The front line is not shrinking. Cannabis is building an entire field-marketing apparatus from scratch. CPG keeps fighting for the shelf. New categories keep discovering that nothing sells a product like a person standing next to it. Every one of those battles generates exactly the kind of messy, real-world work PINATA was built to capture - and with photo verification, automated reporting, and data flowing in live, the company is positioned to make that work legible at a scale that simply did not exist a decade ago.

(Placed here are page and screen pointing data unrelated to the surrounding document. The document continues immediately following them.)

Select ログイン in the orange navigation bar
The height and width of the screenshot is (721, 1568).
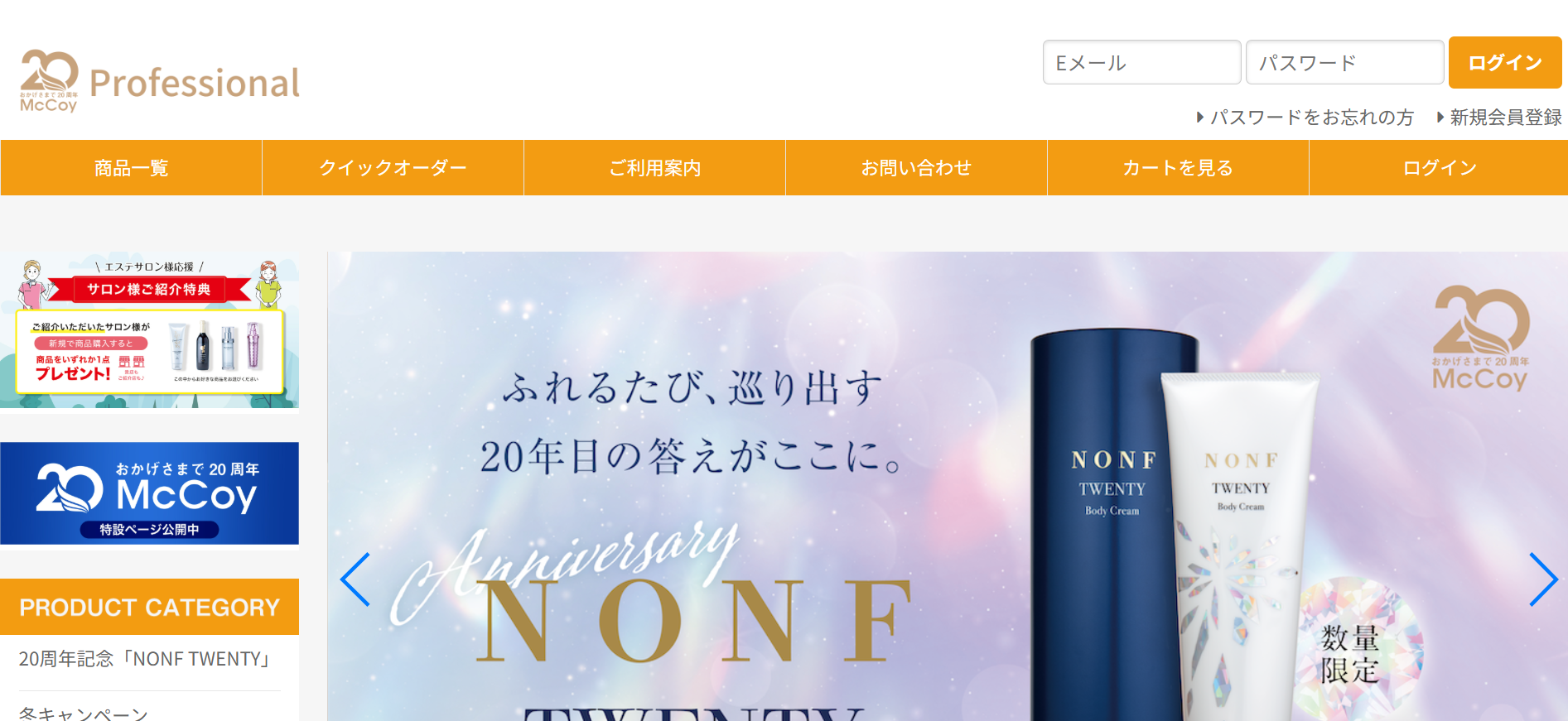[1439, 168]
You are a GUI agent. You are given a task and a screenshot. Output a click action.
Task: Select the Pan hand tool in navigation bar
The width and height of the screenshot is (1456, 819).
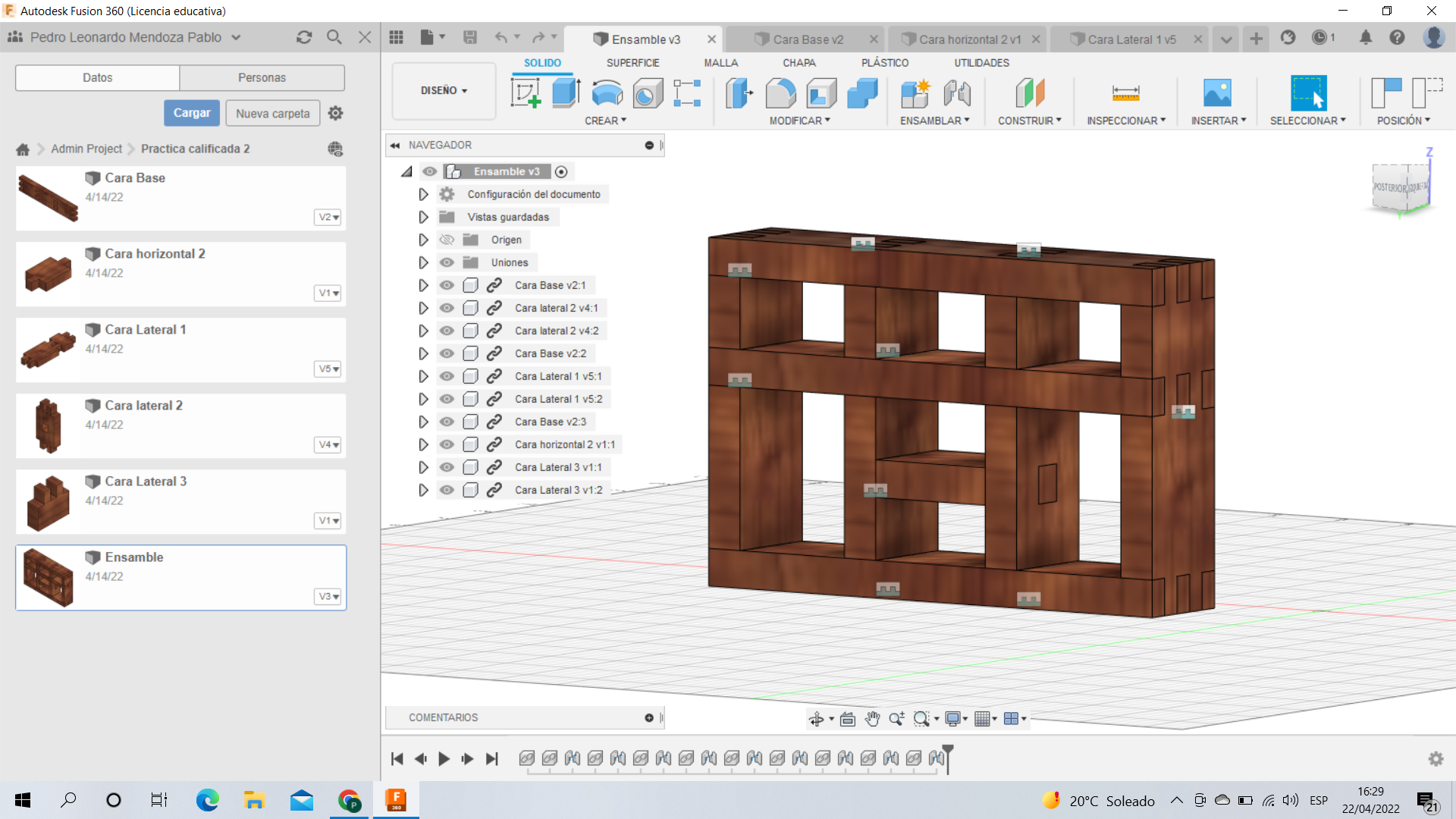[872, 719]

So return to that liquor store in Queens. It is still 6 p.m. on a Friday. The brand ambassador still pours the sample and counts the bottles. But now the photo is verified, the data is in a dashboard before the table is folded up, the brand in Manhattan can see it in real time, and the worker gets paid that night instead of three weeks later. Same table. Same pour. The difference is that, for the first time, somebody knows exactly what happened. That is the whole company, in one aisle.
Last updated June 2026. Figures and funding details are self-reported or drawn from public coverage; treat the round-number stats as approximate.